The seminar will offer students a foundation for understanding the extraordinary complexity of the Revolution itself. After getting up to speed quickly, we will devote most of our time to work on primary documents, works, and artefacts of the Revolution. We will ask some fundamental questions: do books make Revolutions? That is, what relationships can we establish between Enlightenment writing (especially that of Rousseau) and Revolution? Conversely, we will ask whether Revolutions can create art: we will study revolutionary theater (which, like the press, grew exponentially), study the great painter and revolutionary Jacques-Louis David—thanks to the importance of David, art historians such as T.J. Clark have offered some of the most compelling accounts of the relations among art, modernity, and revolutionary politics. We will explore the meaning and significance of “minor literature” (and in so doing seek to ask what minor literature is) and popular culture in shaping the Revolution; and seek to understand how the lines between art and propaganda are drawn.
The Revolution spurred and was shaped by the explosion of print—literally hundreds of newspapers sprang to life to life nearly immediately. We will read revolutionary journalists from the obscure to the famous (Camille Desmoulins), to the infamous (Marat). The Revolution also inaugurated a new era of oratory; we will read major speeches given in the National Assembly by Robespierre, Siéyès, Condorcet, and more. We will study some famous and some not so famous debates. We will study the politics of the street: marches, riots, and political posters (many of which are available for study in the Bancroft Rare Books library).

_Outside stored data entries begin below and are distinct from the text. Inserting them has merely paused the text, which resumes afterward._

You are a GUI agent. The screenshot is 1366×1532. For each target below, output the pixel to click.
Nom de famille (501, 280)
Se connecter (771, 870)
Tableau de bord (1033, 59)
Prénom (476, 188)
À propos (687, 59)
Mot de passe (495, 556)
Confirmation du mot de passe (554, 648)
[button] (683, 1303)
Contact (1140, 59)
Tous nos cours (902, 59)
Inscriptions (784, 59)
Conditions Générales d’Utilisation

We will study the Haitian Revolution, itself a world-historical event, and the relation between it and the French Revolution.
We will study the French Revolution’s re-invention of time and space: i.e. the invention of the Revolutionary republican calendar (refigured by a poet!) and of the metric system.
This seminar will immerse students in the specificity of the Revolution itself, and also help us examine even larger questions about the relation between art and history, artistic representation and political representation, and the relation between political and social equality. We will study revolutionary changes to language, law, conceptions of race, the family, the city of Paris, and much more.
All this, and the guillotine!
Readings will be in French, class discussion largely in English.